REPUBLIKA.CO.ID, JAKARTA -- Direktur Utama PT Pertamina periode 2009-2014, Galaila Karen Kardinah atau Karen Agustiawan menyampaikan keinginannya untuk melakukan pencoblosan Pemilu 2024 pada 14 Februari. Karen tak ingin kehilangan hak pilihnya meski berstatus sebagai tahanan kasus dugaan korupsi.

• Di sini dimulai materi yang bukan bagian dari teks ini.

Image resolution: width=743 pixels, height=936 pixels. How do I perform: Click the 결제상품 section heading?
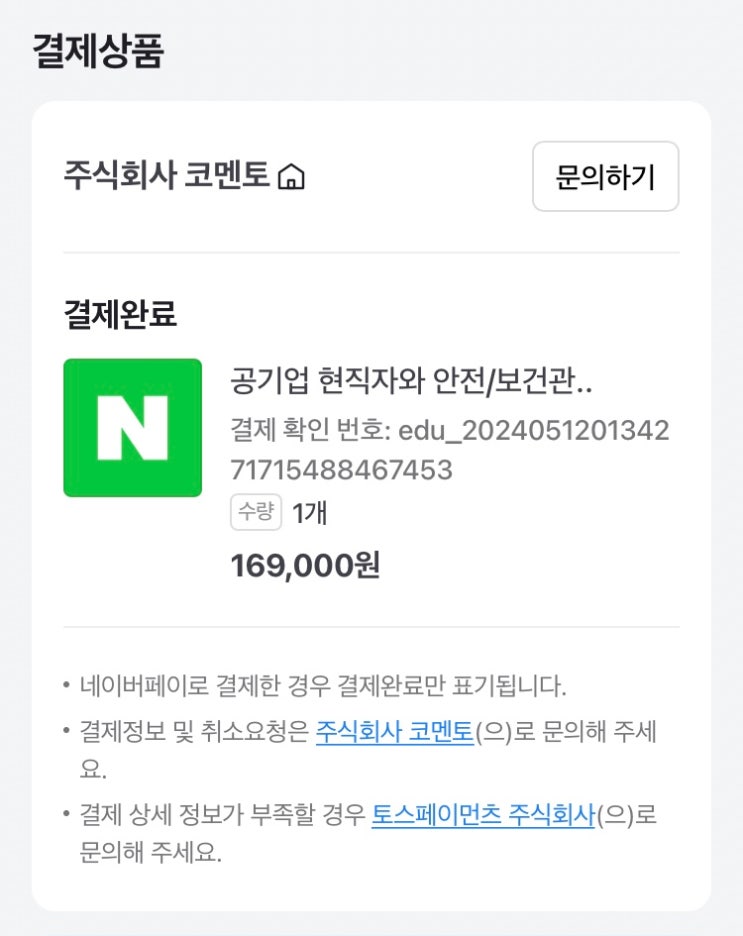point(98,51)
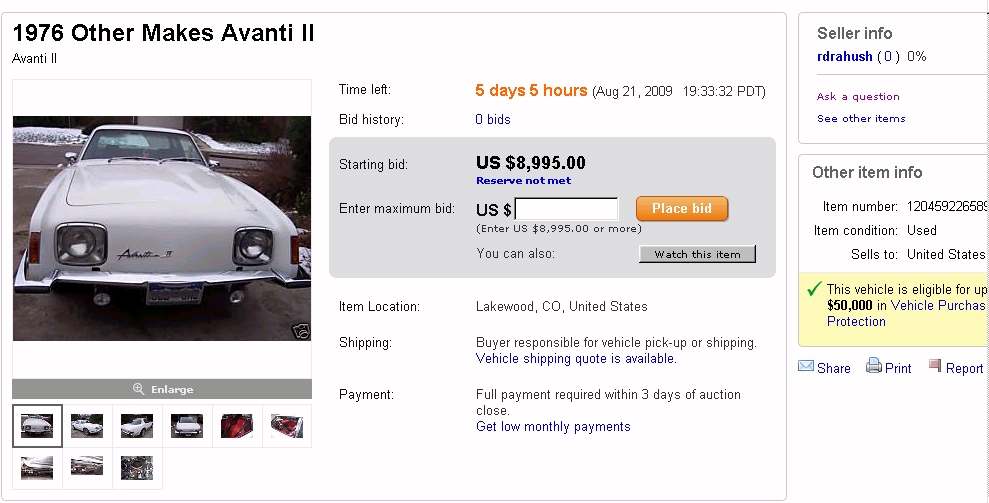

Hal itu disampaikan Karen seusai sidang pembacaan surat dakwaan oleh tim Jaksa Penuntut Umum pada Komisi Pemberantasan Korupsi (JPU KPK) di Pengadilan Negeri Jakarta Pusat (PN Jakpus) pada Senin (12/2/2024). Karen tersangkut kasus dugaan korupsi pengadaan gas alam cair atau liquefied natural gas (LNG) di PT Pertamina (Persero) periode 2011-2021.

Baca Juga

"Saya ingin menyampaikan hak saya untuk pemilu nanti di tanggal 14 Februari. Jadi, mohon agar hak saya sebagai warga negara Indonesia dapat dipenuhi," kata Karen dalam sidang tersebut.

Mengenai permintaan itu, JPU KPK siap memenuhinya kalau direstui Majelis Hakim. Karen saat ini ditahan di Rutan Polres Jakarta Selatan. Kalau jumlah tahanan disana tidak memenuhi syarat untuk diadakan TPS, maka Karen mesti mencoblos di TPS lain. Proses keluarnya Karen untuk mencoblos ini perlu surat penetapan dari Majelis Hakim.

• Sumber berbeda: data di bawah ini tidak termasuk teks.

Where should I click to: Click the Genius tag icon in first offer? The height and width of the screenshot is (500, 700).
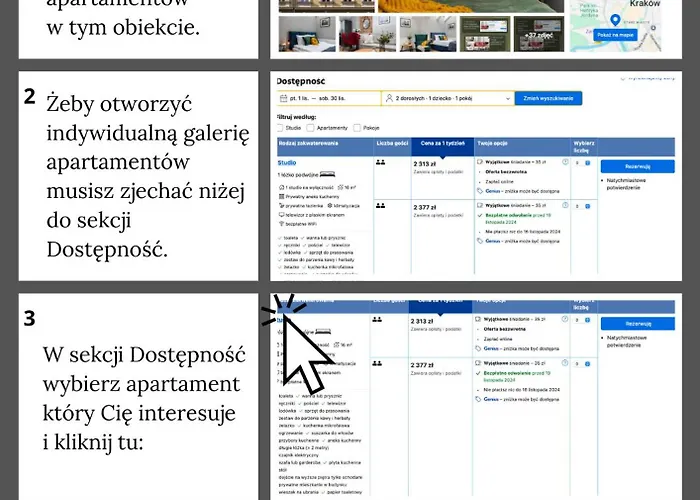coord(479,189)
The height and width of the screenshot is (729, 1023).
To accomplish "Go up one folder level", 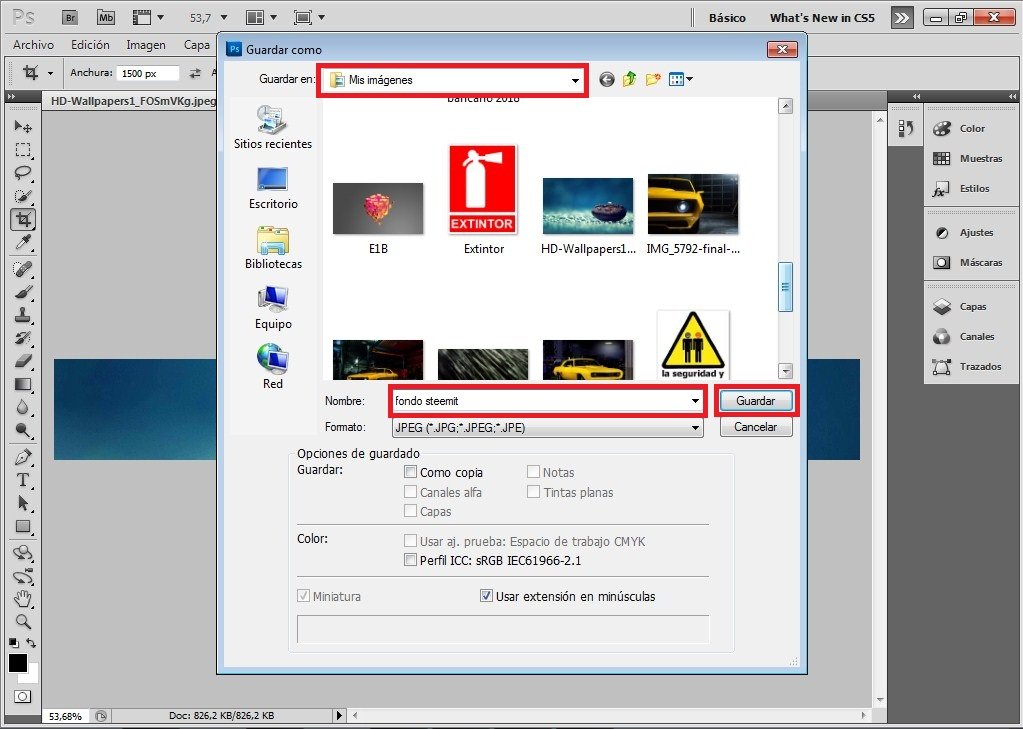I will click(x=630, y=80).
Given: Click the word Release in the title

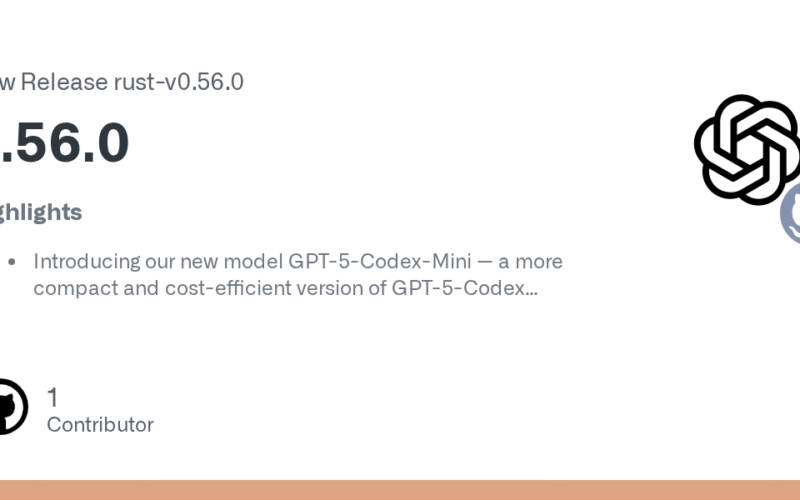Looking at the screenshot, I should coord(65,82).
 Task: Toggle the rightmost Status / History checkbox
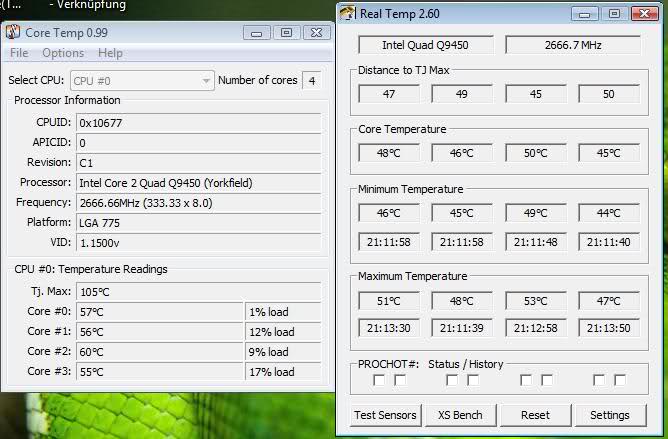pos(620,380)
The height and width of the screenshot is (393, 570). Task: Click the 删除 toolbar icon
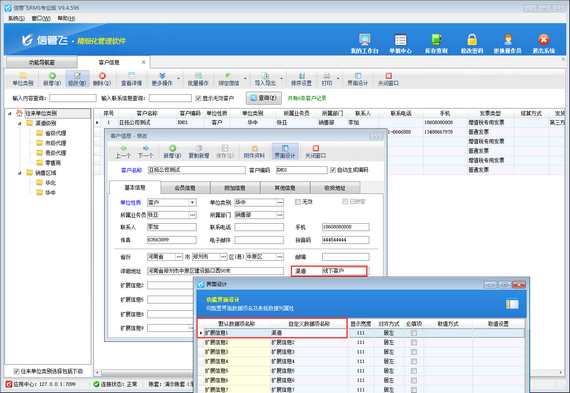(x=102, y=79)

"Sampai sekarang info belum resmi dari rutan. Tapi kami akan pastikan terdakwa ditahan di Polres Jaksel ada TPS nggak, kemudian apabila tidak ada mohon nanti seperti disampaikan penasihat hukum dikeluarkan penetapan agar bisa keluar dari rutan," ujar JPU KPK.

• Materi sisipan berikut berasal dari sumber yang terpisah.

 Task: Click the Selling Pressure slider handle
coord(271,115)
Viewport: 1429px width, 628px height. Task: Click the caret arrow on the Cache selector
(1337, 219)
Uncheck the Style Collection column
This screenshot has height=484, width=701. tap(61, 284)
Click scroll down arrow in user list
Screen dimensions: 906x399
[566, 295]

Majelis hakim tak keberatan dengan permintaan Karen. Majelis Hakim meminta JPU KPK memastikan hak Karen untuk mencoblos tetap terpenuhi meski berstatus terdakwa. Majelis hakim berpesan agar dokumen disiapkan untuk memproses surat ketetapan.

"Penetapan itu dari permintaan juga. Karena kami tidak tahu. Nanti surat-suratnya disiapkan," kata Hakim Ketua Maryono.

Dalam perkara ini, Karen disebut memperkaya sejumlah pihak termasuk dirinya sendiri. Bahkan Karen didakwa merugikan keuangan negara hingga Rp1,77 triliun.

"Melakukan perbuatan memperkaya diri sendiri atau orang lain atau suatu korporasi yaitu memperkaya diri terdakwa sebesar Rp 1.091.280.281,81 dan 104,016.65 dolar AS (Rp 1,6 miliar), serta memperkaya suatu korporasi yaitu Corpus Christi Liquefaction, LLC seluruhnya sebesar 113,839,186.60 dolar AS (Rp 1,77 triliun)," ujar JPU KPK.

Tindakan Karen dipandang JPU KPK menimbulkan kerugian keuangan negara. Kerugian ini dikalkulasi berdasarkan Laporan Hasil Pemeriksaan Investigatif Badan Pemeriksa Keuangan Republik Indonesia dalam rangka Penghitungan Kerugian Negara atas Pengadaan LNG (Liquified Natural Gas) Corpus Christi Liquefaction LLC (CCL) pada PT Pertamina (Persero) dan instansi terkait lainnya Nomor: 74/LHP/XXI/12/2023 tanggal 29 Desember 2023.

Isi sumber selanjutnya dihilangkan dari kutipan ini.